In Allianz mit ihrem sozialistischen Regierungsjuniorpartner SPS kann die Partei des Regierungschefs demnach die Mehrheit im Stadtparlament stellen. Der bisherige Bürgermeister von Neu-Belgrad, Aleksandar Šapić, kam auf etwa acht Prozent. Alle anderen Parteien scheiterten an der Fünfprozenthürde.

Đilas spricht von Stimmenkauf

Die meisten Oppositionsparteien räumten die Niederlage zwar noch am Abend ein. Đilas warf seinem Konkurrenten aber undemokratische Praktiken vor. "Das sind die unehrenwertesten und unehrlichsten Wahlen in der Geschichte Serbiens gewesen. Wir sind in einem System, das dem Faschismus ähnelt. Es hat einen großen Stimmenkauf gegeben. Die Regierung hat 208 Millionen Dinare (1,8 Millionen Euro) für 13.000 Menschen gezahlt", sagte er. In den Wahllokalen seien "falsche Belgrader" aufgetaucht.

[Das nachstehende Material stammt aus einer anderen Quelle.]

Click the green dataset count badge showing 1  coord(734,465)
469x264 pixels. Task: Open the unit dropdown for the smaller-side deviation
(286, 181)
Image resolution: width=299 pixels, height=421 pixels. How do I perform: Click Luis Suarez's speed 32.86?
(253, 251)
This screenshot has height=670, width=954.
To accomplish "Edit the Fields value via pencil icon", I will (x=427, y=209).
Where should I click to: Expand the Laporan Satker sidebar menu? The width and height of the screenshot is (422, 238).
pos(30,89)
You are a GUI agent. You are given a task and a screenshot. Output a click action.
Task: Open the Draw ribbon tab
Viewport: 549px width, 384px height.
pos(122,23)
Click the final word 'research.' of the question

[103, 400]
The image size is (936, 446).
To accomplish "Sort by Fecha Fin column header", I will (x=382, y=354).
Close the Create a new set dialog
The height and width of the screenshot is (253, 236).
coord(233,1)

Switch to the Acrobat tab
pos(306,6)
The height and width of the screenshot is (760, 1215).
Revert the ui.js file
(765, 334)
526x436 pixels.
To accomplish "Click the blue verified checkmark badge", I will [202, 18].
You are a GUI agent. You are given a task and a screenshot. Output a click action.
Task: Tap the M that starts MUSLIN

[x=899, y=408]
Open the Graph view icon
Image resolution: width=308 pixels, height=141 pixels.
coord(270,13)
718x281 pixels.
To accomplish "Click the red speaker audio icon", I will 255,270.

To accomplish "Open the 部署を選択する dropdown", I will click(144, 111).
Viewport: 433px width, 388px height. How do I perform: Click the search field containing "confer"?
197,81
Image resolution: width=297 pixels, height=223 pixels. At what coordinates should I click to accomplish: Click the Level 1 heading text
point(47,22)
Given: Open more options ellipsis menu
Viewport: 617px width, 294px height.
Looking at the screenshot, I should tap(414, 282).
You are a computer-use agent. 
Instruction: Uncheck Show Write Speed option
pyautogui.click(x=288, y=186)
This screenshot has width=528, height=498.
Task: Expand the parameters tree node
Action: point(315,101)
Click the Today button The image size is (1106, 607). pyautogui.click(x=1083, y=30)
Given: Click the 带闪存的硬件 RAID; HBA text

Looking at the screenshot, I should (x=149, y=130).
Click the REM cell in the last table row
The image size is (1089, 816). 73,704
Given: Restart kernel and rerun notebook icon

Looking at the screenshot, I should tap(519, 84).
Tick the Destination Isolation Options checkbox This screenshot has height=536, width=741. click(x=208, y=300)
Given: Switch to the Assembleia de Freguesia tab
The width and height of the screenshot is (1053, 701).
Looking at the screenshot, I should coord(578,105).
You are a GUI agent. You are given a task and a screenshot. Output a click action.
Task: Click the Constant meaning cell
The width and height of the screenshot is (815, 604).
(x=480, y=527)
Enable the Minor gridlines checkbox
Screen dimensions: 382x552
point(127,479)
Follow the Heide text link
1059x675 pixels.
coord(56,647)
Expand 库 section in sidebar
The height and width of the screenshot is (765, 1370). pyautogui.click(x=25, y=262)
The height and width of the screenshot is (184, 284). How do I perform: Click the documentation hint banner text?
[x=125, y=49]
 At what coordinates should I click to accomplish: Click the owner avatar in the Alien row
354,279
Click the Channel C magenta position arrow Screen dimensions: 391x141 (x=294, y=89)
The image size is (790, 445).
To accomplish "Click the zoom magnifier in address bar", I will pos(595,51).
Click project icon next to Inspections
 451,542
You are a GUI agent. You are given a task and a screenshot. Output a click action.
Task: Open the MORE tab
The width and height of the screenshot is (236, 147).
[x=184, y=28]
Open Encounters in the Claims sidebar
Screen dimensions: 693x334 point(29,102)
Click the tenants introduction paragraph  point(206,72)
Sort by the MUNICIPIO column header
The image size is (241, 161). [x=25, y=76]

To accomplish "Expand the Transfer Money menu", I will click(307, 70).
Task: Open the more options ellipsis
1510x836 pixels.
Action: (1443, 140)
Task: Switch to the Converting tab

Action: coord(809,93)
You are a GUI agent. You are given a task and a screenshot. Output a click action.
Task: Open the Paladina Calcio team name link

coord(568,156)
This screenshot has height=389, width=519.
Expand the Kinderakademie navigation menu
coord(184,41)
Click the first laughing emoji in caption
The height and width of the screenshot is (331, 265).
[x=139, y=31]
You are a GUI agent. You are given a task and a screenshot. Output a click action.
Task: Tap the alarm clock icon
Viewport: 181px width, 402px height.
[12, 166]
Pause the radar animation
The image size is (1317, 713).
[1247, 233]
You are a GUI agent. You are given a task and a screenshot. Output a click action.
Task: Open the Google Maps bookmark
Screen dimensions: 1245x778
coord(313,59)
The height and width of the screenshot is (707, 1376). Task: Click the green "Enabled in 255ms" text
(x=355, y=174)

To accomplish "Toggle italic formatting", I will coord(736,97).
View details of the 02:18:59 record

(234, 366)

Ähnliche Vorwürfe hatte es bereits bei seiner Wahl zum Ministerpräsidenten vor einem Jahr gegeben. Damals demonstrierten Tausende in Belgrad unter dem Motto Protest gegen die Diktatur. Sie forderten seinen Rücktritt, weil er die Wahl manipuliert habe und korrupt sei.

Vučić hatte die Wahlliste seiner SNS angeführt, obwohl die Verfassung dies verbietet. Sie schreibt eine Trennung der Ämter vor. Trotzdem hieß die Wahlliste seiner Partei offiziell "Aleksandar Vučić – weil ich Belgrad liebe". Der serbische Präsident hatte den Bürgern große Versprechungen gemacht, etwa den schnellen Bau einer U-Bahn und einer Seilbahn im Stadtgebiet.

Zwar ging es bei der Wahl in Belgrad nur um Kommunalämter. Da die Hauptstadt aber eine Schlüsselrolle für die Wirtschaft und die Politik des gesamten Landes spielt, war sie von größerer Bedeutung.

Der Staatspräsident bestimmt die serbische Politik seit sechs Jahren konkurrenzlos. Die USA, die EU und die Bundesregierung unterstützen ihn, weil sie sich von ihm einen Kompromiss im Dauerkonflikt um das fast nur noch von Albanern bewohnte Kosovo erhoffen. Der frühere radikale Nationalist Vučić will Serbien in die EU führen und zugleich enge Verbindungen zum historischen Verbündeten Russland behalten.